◆ EXERCISE BRIEF ◆
Below are records to transcribe exactly, without their pictures.

◆ DATA SHOWN ◆
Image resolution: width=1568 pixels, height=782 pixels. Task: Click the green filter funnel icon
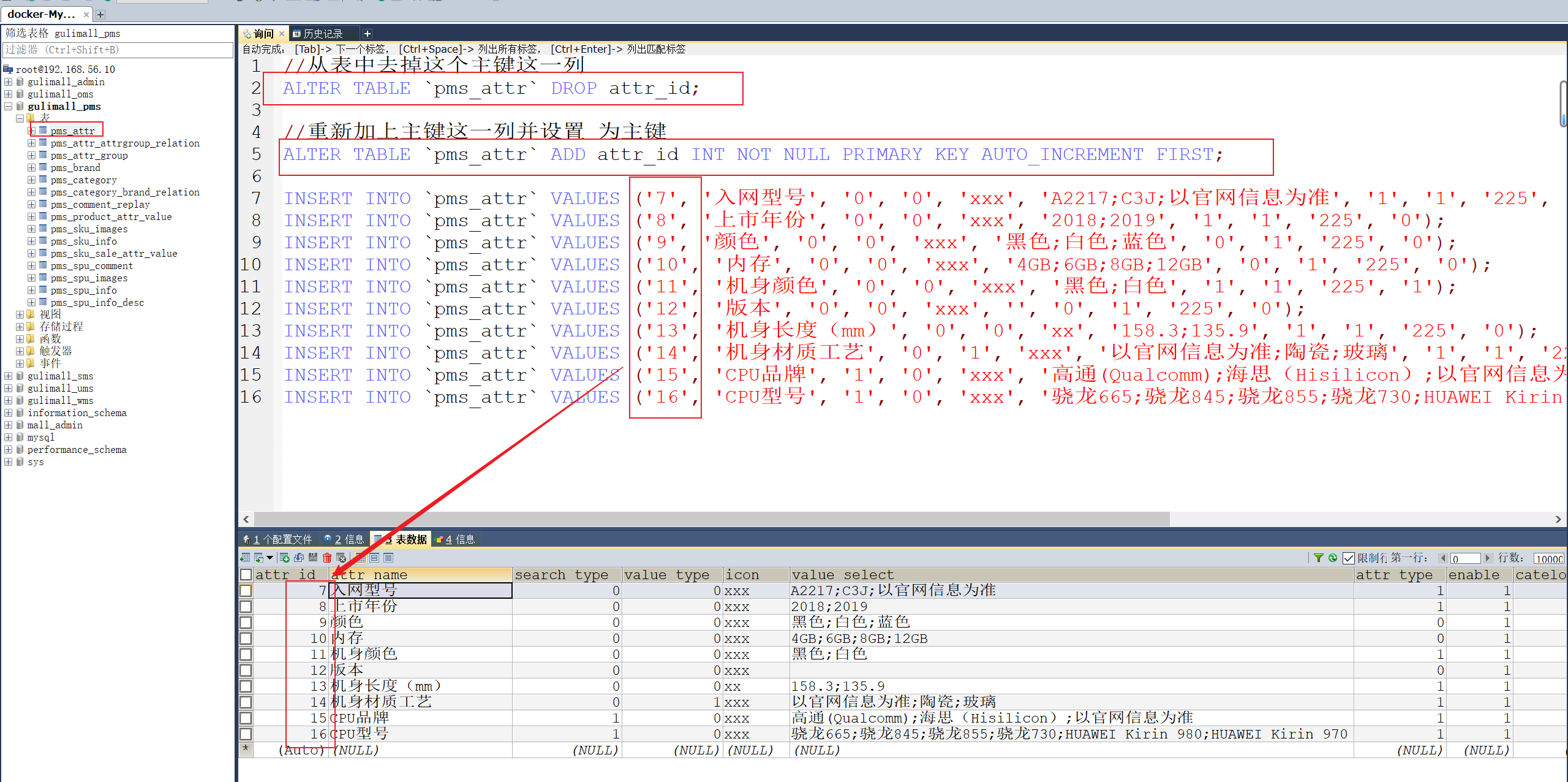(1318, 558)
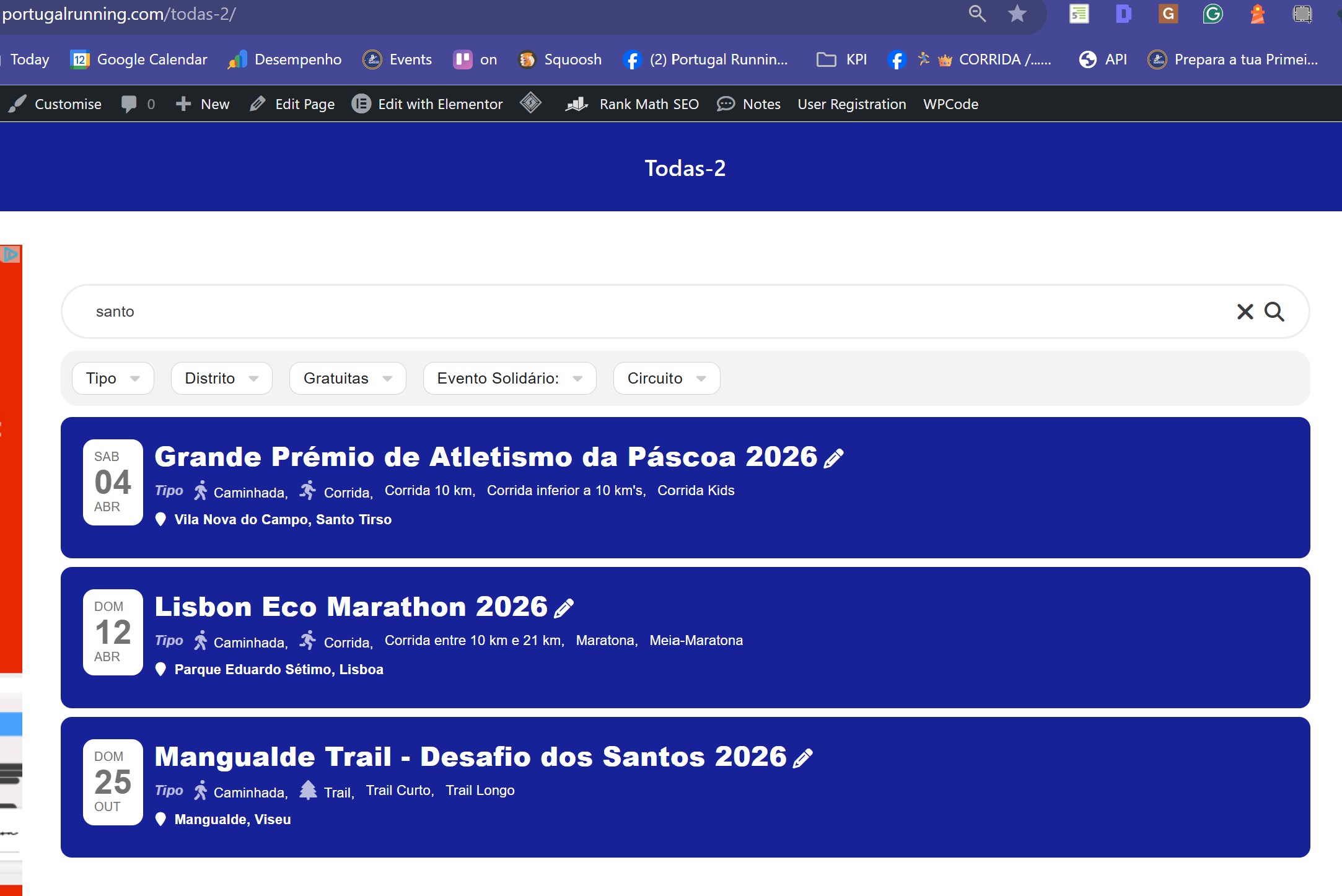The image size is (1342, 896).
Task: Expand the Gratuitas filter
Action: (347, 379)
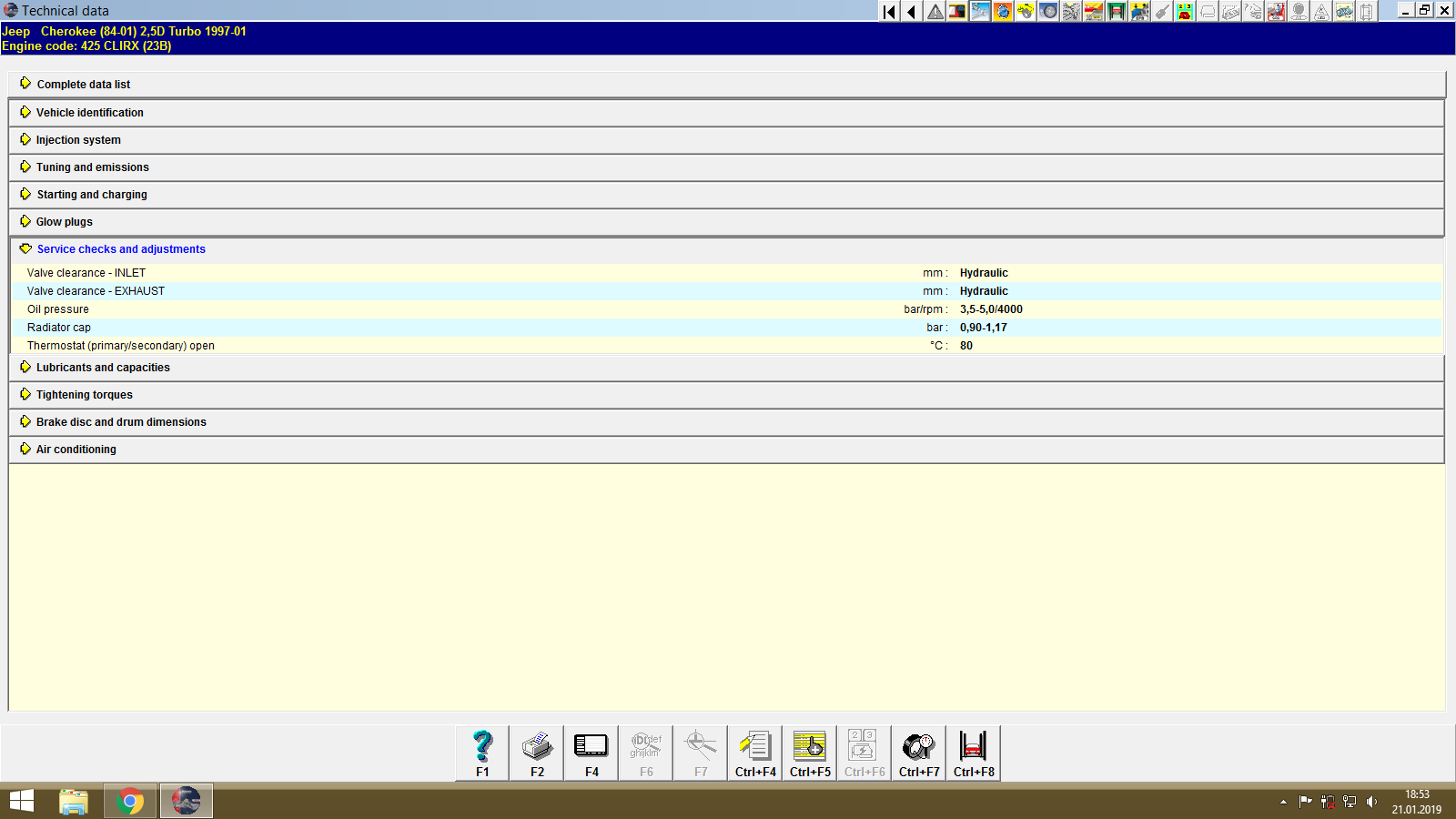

◆ ANSWER TO THIS PROBLEM ◆
Image resolution: width=1568 pixels, height=782 pixels. Task: Click the green filter funnel icon
(1318, 558)
The image size is (1342, 896).
Task: Expand the Gratuitas filter
Action: (347, 379)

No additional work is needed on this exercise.